Это — очень важная, хотя и малозаметная деталь. Разделено не право на власть вообще, а право на суд, то есть отправление власти по некоему признанному закону. Иешуа отправляет горний закон, Пилат — земной. И, признавая горнюю власть Иешуа, игемон не поступается своими земными прерогативами. «Они спорили о чем-то очень сложном и важном, причем ни один из них не мог победить другого. Они ни в чем не сходились друг с другом…» (с. 734). «Ведь вот же философ, выдумавший столь невероятно нелепую вещь вроде того, что все люди добрые…» (с. 735). (Спор идет в том же сне, занимающем по тексту всего одну страницу, 43 строки!) Игемон спорит с небесным Богом, не принимая суждений потустороннего владыки в земных делах. Игемон стоит на своем: «Оно никогда не настанет!» И читатель знает, что земные суждения игемона верны — нелепо считать всех людей добрыми. Земные прогнозы игемона сбываются — Бог не помогает Иешуа спастись, царство истины не наступает вот уже 2000 лет, легионы империи разбили лагерь на месте Храма, и еврейскому народу нет покоя до сей поры.

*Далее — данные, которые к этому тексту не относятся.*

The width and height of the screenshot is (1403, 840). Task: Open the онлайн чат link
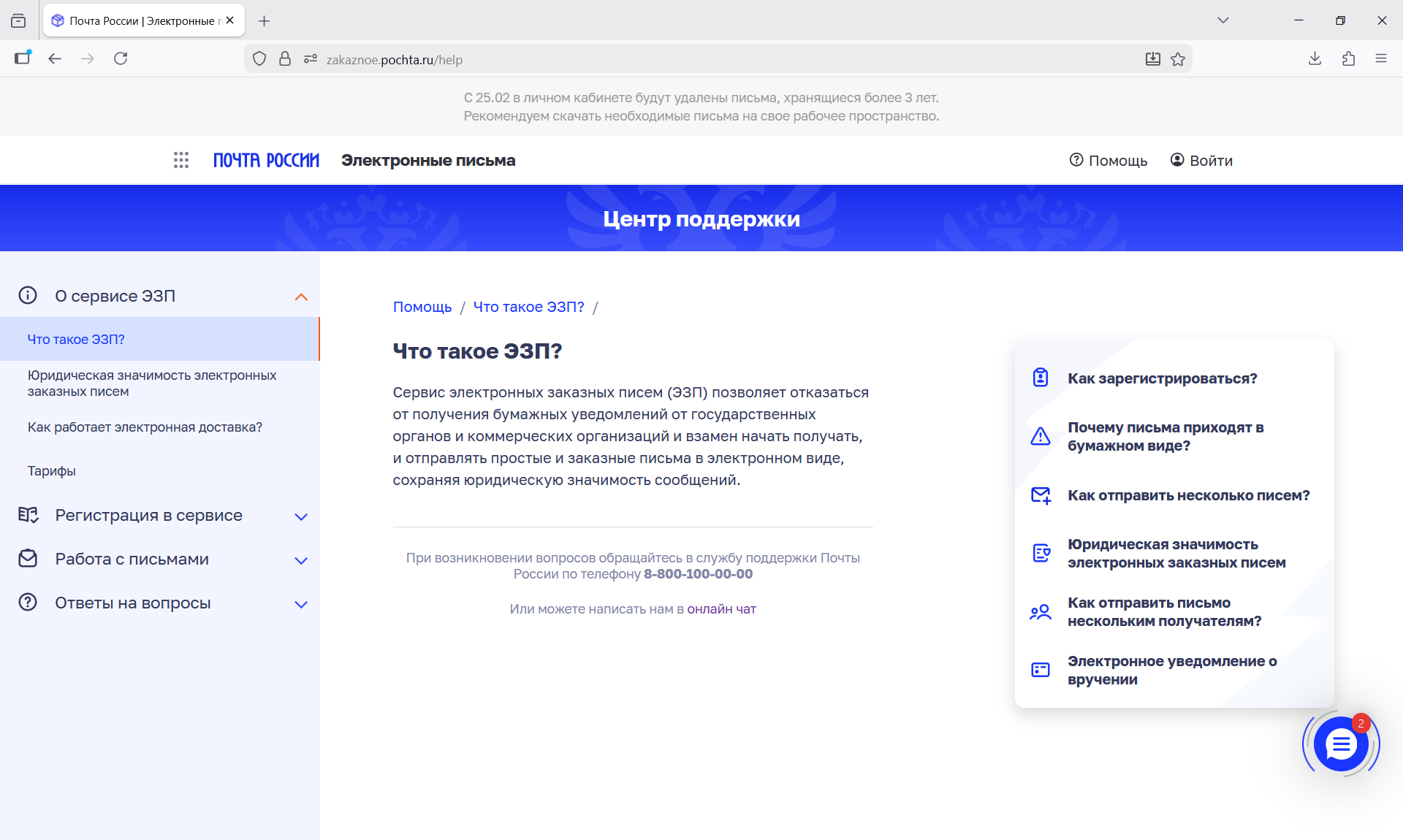click(x=721, y=609)
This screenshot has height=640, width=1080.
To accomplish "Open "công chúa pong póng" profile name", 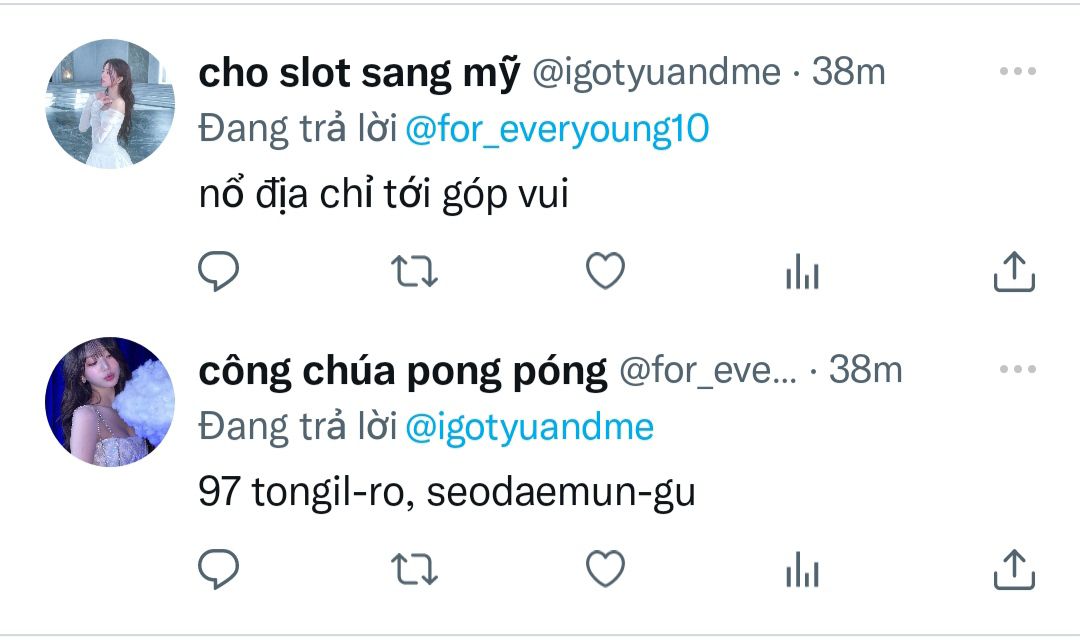I will pyautogui.click(x=403, y=372).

Впрочем, в одной точке оба героя сходятся: «…Трусость, несомненно, один из самых страшных пороков. Так говорил Иешуа Га-Ноцри. Нет, философ, я тебе возражаю: это самый страшный порок!» (с. 735). Кто произносит последнюю фразу — игемон? Мастер? Не знаю, и не важно это, ибо она резюмирует сквозную тему всего романа. Эти слова можно считать прямым обращением Булгакова к читателю, единственным в новелле.

К великому сожалению, здесь невозможно уделить должное внимание центральной теме «Мастера и Маргариты»: власть — страх — донос. Она разлита по всему роману. Можно лишь сказать, что в ключевой сцене лунного сна подводится итог и этой теме. Игемон принимает суждение Иешуа о трусости потому, что ему — военному и храброму физически человеку — собственный страх постыден и унизителен. Далее, как мы видели, он отказывается и от жестокости, генетически связанной со страхом. Это понятно и психологически более чем достоверно, но это — его личный итог. А в контексте лунного сна, где действуют уже не личности, а этические абстракции — судья земной и судья небесный, — трусость понимается как общественное явление. Она заставила игемона стать судьей неправедным, нарушить закон, именем которого он судил, и в конечном счете подорвать основы общества, вручившего ему судейский меч.

Трусость — страшный порок, поскольку она делает невозможным отправление закона и тем разрушает общественное здание.